→ **Selected text**
A FORETASTE OF GENOCIDE


A QUASI-LEGAL VIOLENCE 

Improvised courts and firing squads, wherever fighting takes place: an estimated 20, plus the important ones at Châtelet and the Luxembourg.

Internet, no source named
The family head stands quietly, arms folded, a posture that many take up and that Versaillais mention with grudging admiration.

Firing Squad, the Mur des Fédérés, May 28 1871, by E. Bousseau / zoom
"We shot about 40 of those creeps ["canaille," bold in the text.] They all died as soldiers. Some folded their arms and held their heads high. Others opened their tunics and cried, 'Fire!' " 
-- Lissagary citing 
"One of the most violent journals of the Belgian bourgeois against the Commune, l'Etoile,"
and other eye-witness accounts from that and similar sources.: Appendix XXVIII

Dehumanized victims

"All great cities have cages for lions 
[...] when they are opened the hyenas of '93* and the gorillas of the Commune burst out."

→ **Exercise brief**
Copy the stretch of the text on the Commune executions from "Improvised courts and" through "with grudging admiration." word for word.

→ **Dataset excerpt**
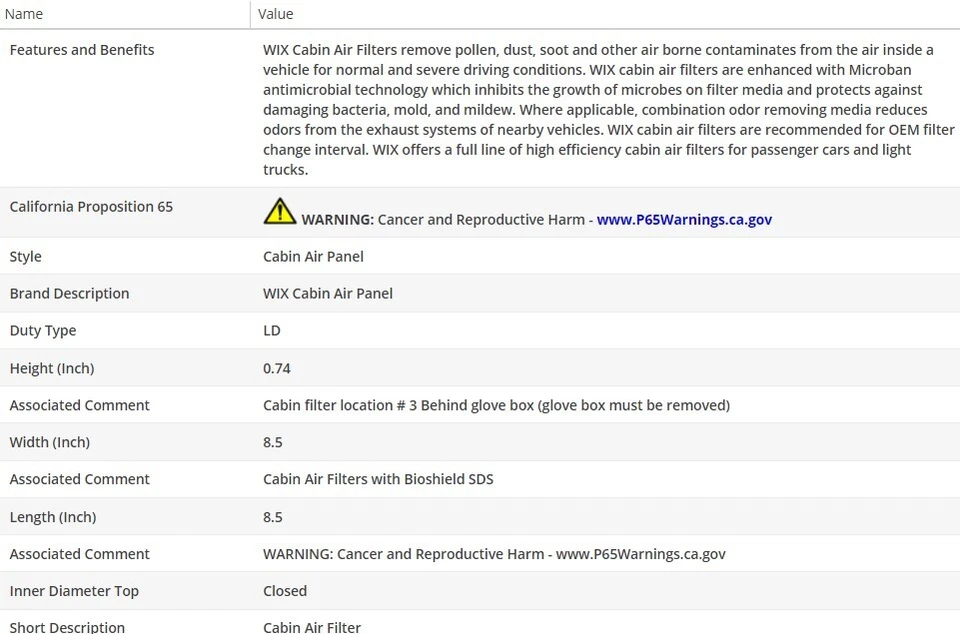Select the Length (Inch) label
Image resolution: width=960 pixels, height=634 pixels.
tap(53, 517)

→ **Output**
Improvised courts and firing squads, wherever fighting takes place: an estimated 20, plus the important ones at Châtelet and the Luxembourg.

Internet, no source named
The family head stands quietly, arms folded, a posture that many take up and that Versaillais mention with grudging admiration.